The Many Sizes of "Small"

It is amazing, and perhaps odd, that small businesses are defined in so many different ways in the federal tax law. The recently enacted Small Business Jobs Act illustrates this well. The special credit carryback rules apply to small businesses with average annual gross receipts of $50 million or less. The Section 1202 qualified small business stock gain exclusion refers to a C corporation with $50 million or less of assets. The allowance of a medical deduction in computing self-employment tax refers to small as being a sole proprietor (regardless of gross receipts or asset value).

I've got an article in the 10/28/10 AICPA Corporate Taxation Insider on this topic with several illustrations of "small" in the federal tax law. I contrast this non-systematic approach with that of the Small Business Administration that has a system and recognizes that "small" may vary from industry to industry.

In addition to relevance for federal tax incentive rules or rules to relieve small businesses from some burdensome rule, "small" is also under consideration for some multistate bill, such as H.R. 5660 and the MTC model sales tax notice proposal.
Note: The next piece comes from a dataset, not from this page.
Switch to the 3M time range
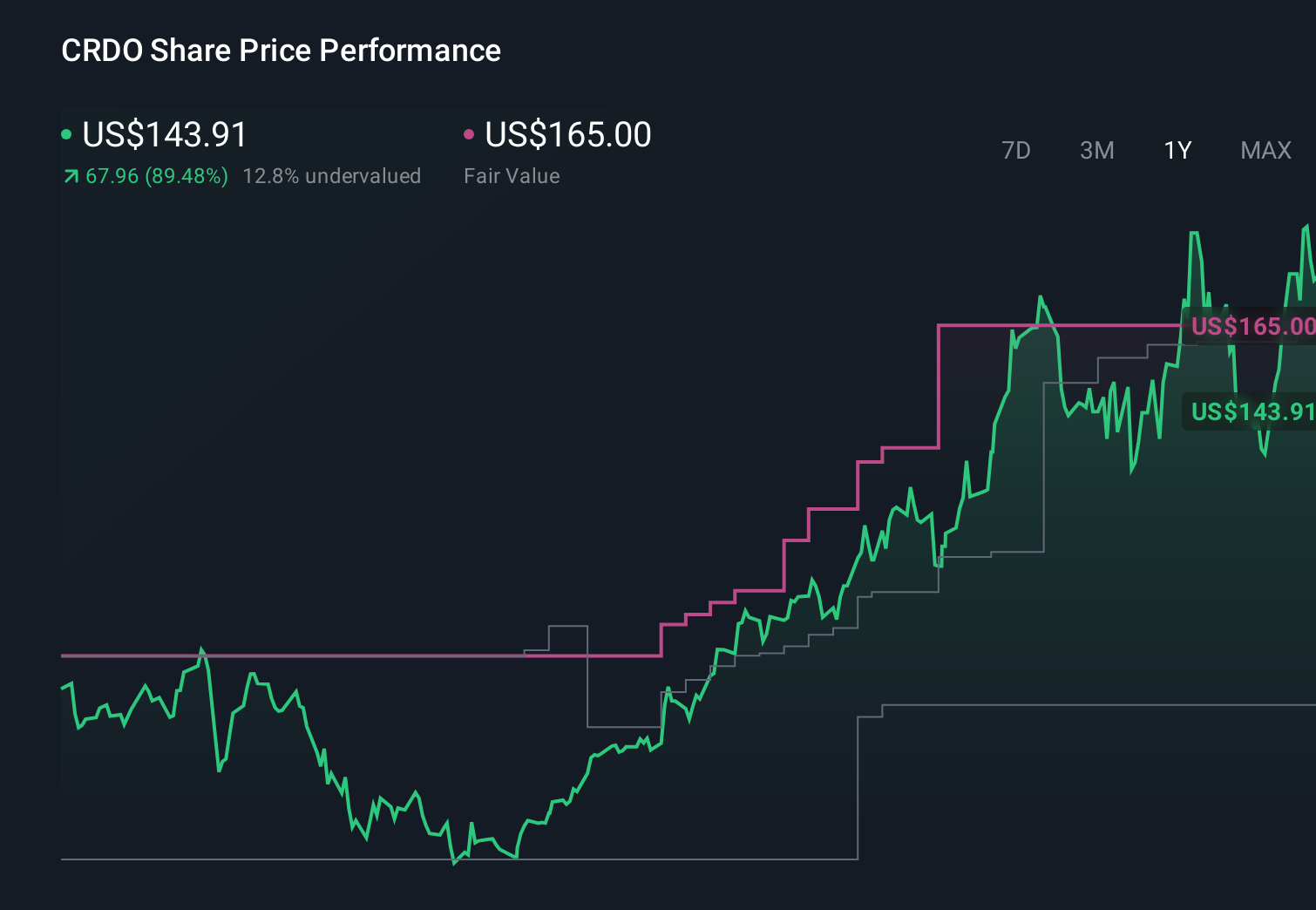The width and height of the screenshot is (1316, 910). [1096, 150]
I've got more information and links in the article - "The Many Sizes of "Small"".


Anonymous said...

Prof. Nellen,
Reading 1202, it also looks like it can be combined with a sister LLC for even greater tax advantage, especially for IP-related businesses. The C corp owns IP, like a patent, which it licenses to the LLC. The LLC is the operating company, which does the sales & marketing and generates operating revenue. P&L from the LLC's operations passes through to the members, but can be allocated to minimize the passthrough to the C corp. However, on the sale of the underlying patent, the proceeds of the sale go to the C corp. So does someone save a lot on taxes or does someone go to jail?

Anonymous said...

And actually I guess that there's no need for the C corp to be a member in the LLC in the first place. It can be more arm's length than that. It's just a license and royalty between them.